Winter warmer... burning of the Viking boat at the end of Edinburgh's torchlight procession. Photograph: David Cheskin/PA
When Guardian writer Iain Aitch took up morris dancing, he asked his fellow dancers about the meaning behind all their stick-banging and hankie-shaking. Their answer was vague. Perhaps it was some kind of fertility ritual, perhaps not. The truth was buried in the mists of time.
You could ask the same question of the thousands of people who make the annual torchlight procession through the streets of Edinburgh part of their Hogmanay routine and their answers would be similarly inconclusive. They'd put it down to some primal instinct compelling them to march down from the Royal Mile, along Princes Street and up to Calton Hill, bearing burning torches and pursuing a band of latter-day Vikings pushing a wooden boat.
Except, unlike morris dancing, this ancient Celtic tradition dates back all of a decade. It's a glorious event: the city centre illuminated by a river of fire as adults and children ramble peacefully through the streets. At the end of the route, they burn the boat and set off a tremendous display of fireworks. Then everyone goes home happy.
Yet the whole thing is a modern-day construct, designed not to renew interest in paganism and the occult, but to launch the city's four-day Hogmanay programme. Perhaps this is how all of our enduring traditions started off: someone had a novel idea and it just kind of caught on.
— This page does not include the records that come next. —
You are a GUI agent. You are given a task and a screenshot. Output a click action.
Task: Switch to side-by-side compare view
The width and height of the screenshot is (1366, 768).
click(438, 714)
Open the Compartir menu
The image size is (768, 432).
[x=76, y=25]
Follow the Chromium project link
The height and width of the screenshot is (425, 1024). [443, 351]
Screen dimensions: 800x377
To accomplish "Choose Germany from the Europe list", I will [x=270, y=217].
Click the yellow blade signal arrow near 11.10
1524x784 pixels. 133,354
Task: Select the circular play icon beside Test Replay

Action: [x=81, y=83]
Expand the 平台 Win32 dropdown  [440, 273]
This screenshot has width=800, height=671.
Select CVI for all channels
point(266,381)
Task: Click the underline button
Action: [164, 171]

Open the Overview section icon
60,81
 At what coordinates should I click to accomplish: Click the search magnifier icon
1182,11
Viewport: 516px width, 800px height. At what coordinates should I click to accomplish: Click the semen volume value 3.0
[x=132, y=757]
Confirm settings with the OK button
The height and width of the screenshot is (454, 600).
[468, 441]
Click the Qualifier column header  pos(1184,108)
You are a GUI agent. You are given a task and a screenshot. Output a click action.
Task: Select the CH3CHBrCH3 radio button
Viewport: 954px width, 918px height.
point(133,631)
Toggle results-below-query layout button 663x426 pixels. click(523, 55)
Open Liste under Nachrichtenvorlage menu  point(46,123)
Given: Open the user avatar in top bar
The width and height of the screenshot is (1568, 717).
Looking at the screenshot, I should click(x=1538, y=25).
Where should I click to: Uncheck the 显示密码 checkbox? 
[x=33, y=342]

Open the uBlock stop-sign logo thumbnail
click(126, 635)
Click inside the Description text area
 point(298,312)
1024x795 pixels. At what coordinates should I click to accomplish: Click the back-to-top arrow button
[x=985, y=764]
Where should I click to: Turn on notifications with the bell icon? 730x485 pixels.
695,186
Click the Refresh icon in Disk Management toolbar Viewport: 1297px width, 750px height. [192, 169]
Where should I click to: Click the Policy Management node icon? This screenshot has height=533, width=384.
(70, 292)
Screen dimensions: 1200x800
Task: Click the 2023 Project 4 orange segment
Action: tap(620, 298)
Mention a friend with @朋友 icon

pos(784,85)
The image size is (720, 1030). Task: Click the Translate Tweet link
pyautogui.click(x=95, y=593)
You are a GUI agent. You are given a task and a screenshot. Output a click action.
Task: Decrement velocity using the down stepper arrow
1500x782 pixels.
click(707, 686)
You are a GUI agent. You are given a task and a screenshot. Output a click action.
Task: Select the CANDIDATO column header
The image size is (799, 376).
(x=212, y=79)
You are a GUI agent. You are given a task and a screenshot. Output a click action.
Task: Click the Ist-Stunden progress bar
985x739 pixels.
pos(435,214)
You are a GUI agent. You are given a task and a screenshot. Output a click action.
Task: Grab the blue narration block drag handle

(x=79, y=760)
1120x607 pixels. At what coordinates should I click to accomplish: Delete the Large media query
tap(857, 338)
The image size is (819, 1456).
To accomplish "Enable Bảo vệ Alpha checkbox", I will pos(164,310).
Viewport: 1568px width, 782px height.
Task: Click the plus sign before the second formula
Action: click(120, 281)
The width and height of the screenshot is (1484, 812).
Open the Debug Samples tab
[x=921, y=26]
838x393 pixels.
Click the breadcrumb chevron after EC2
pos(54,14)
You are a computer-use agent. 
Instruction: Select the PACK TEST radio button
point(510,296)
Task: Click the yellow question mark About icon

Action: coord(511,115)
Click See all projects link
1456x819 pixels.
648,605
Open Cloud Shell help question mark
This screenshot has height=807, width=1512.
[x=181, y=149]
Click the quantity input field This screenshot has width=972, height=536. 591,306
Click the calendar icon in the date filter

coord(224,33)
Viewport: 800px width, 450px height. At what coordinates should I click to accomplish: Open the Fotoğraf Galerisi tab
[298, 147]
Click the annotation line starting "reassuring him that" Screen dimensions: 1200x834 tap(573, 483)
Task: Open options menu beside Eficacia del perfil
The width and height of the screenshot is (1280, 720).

It means that when this parade of ordinary people snakes gently through the city, another group of ordinary people stops on the pavement to watch them. It's as if, simply by joining the procession, we acquire some special, quasi-religious status. Those of us brought up in the 1980s have to suppress the urge to shout, "Maggie, Maggie, Maggie" and come to terms with being on a march that is free of any obvious political meaning.
But, like the morris dancers and their fertility theories, we can't help looking for significance. We hunger to know the meaning of the enormous grass bear that erupts into flames once the Viking boat is alight at the top of Calton Hill. Theories abound that it's not a bear at all, but a mole, a beaver or a meerkat. A ritualistic chant of "burn the bear" goes up from a crowd in search of religious ecstasy. Then some wag sets up a shout of "torch the teddy".
But lo! As the bear/mole/beaver/meerkat creature dissolves in flames, its chest gives way to reveal a burning heart. And so it comes to pass that the legend of the burning bear of Hogmanay will be told by generation unto generation forever more.